=== Instructions for the task ===
When you copy the data, keep every line exactly as written and skip the pictures.

=== Records shown ===
.....

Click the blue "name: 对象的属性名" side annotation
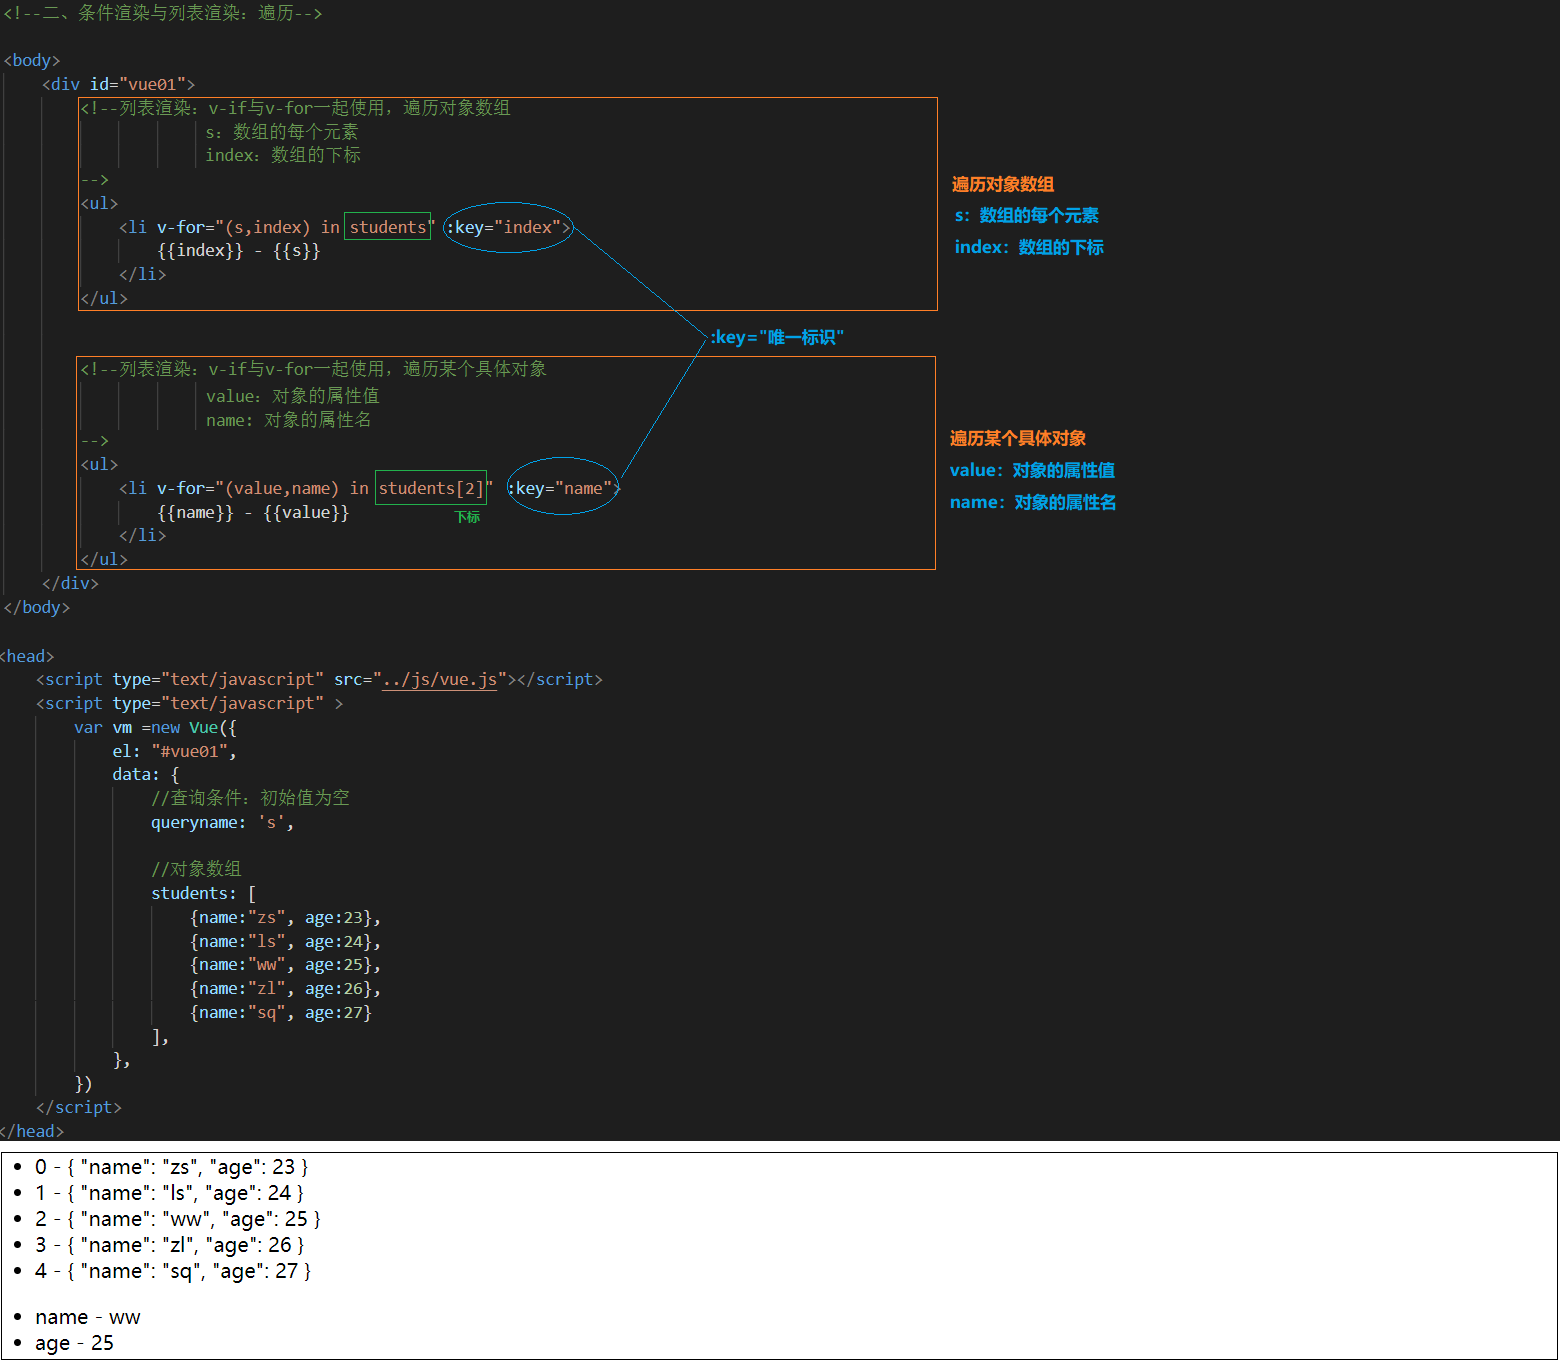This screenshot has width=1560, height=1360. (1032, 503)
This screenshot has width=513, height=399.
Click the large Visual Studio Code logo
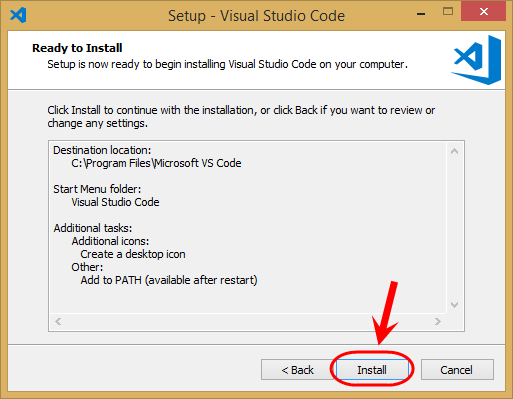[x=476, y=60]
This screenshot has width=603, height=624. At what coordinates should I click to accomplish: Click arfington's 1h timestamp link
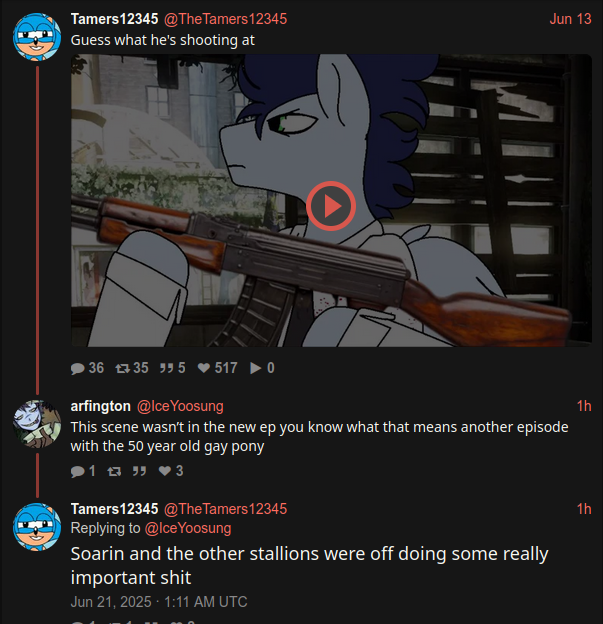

.....

=== Response to this exercise ===
Click the blue "name: 对象的属性名" side annotation
This screenshot has width=1560, height=1360. (1032, 503)
This screenshot has width=513, height=399.
Click the large Visual Studio Code logo
[x=476, y=60]
This screenshot has width=603, height=624. At what coordinates should I click to accomplish: Click arfington's 1h timestamp link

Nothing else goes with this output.